Com a aplicação desta redução, a Amadora continua a ser um dos municípios da Área Metropolitana de Lisboa com menor taxa de IMI.

 

IRS e Derrama aprovados

– IRS: autarquia devolve 2,1 milhões de euros às famílias 
O Município da Amadora aprovou o lançamento de uma taxa reduzida de 3,8% de participação no IRS, reduzindo em 1,2% a participação variável estipulada pela Lei das Finanças Locais. Esta taxa, que incidirá sobre os rendimentos dos contribuintes de 2017, representa uma forte redução de receita, abdicando a Câmara Municipal de cerca de 2 milhões de euros de receita em prol das famílias com menores rendimentos.
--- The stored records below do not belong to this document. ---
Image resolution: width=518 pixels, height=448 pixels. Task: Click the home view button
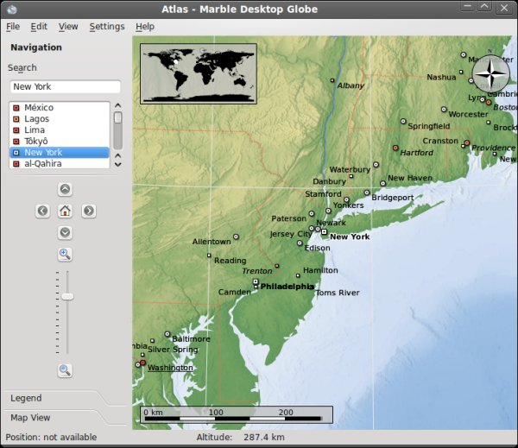coord(65,211)
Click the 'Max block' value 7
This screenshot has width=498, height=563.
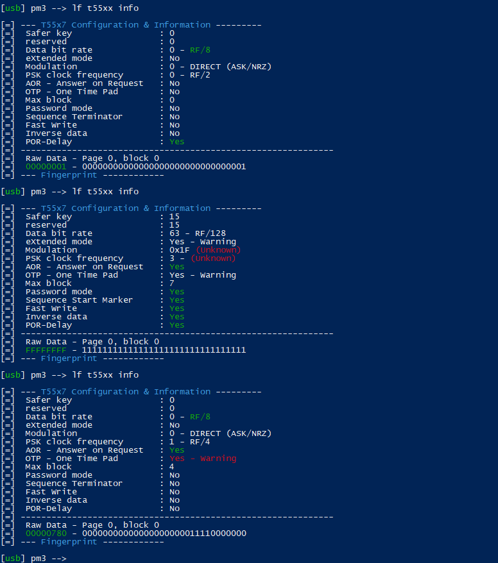(172, 283)
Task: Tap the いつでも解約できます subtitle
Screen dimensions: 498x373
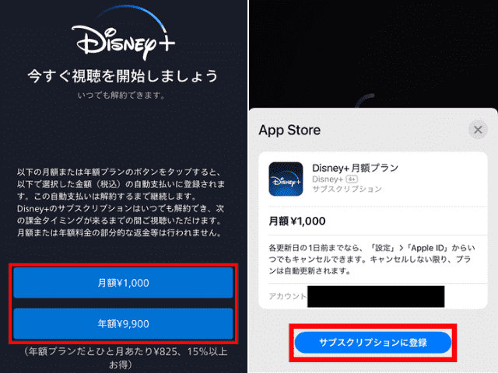Action: click(x=121, y=95)
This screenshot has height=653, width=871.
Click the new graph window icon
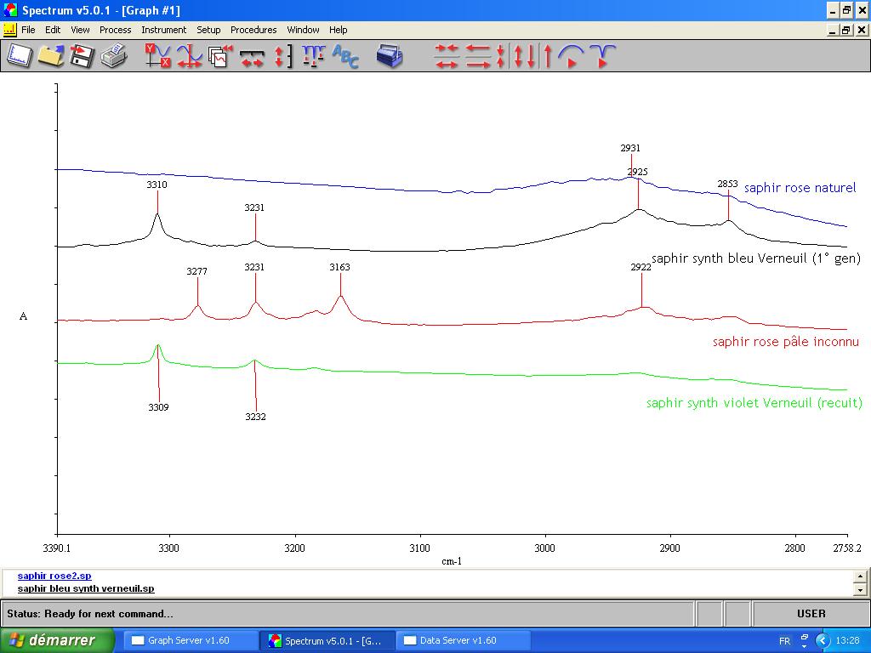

A não adoção da taxa máxima de 5% na participação do IRS representa uma poupança média, por família, de 54 euros.

– Derrama: Isenção para pequenas e médias empresas 
Numa clara medida de apoio a um número significativo de pequenas e médias empresas do concelho, a Câmara Municipal da Amadora decidiu de novo isentar o lançamento de derrama sobre o lucro tributável sujeito, e não isento de IRC, aos sujeitos passivos que apresentem um volume de negócios abaixo dos 150 mil euros. Esta isenção insere-se na estratégia municipal de apoio ao emprego e de incentivo à criação de empresas.
Foi ainda aprovado o lançamento de uma derrama de 1,5% sobre o lucro tributável sujeito e não isento de IRC, a aplicar aos sujeitos passivos que apresentem um volume de negócios a partir de 150 mil euros, de modo a reforçar a capacidade financeira necessária à concretização dos investimentos de qualificação urbanística, à elevação da qualidade de vida dos munícipes e à promoção da coesão social e territorial da cidade.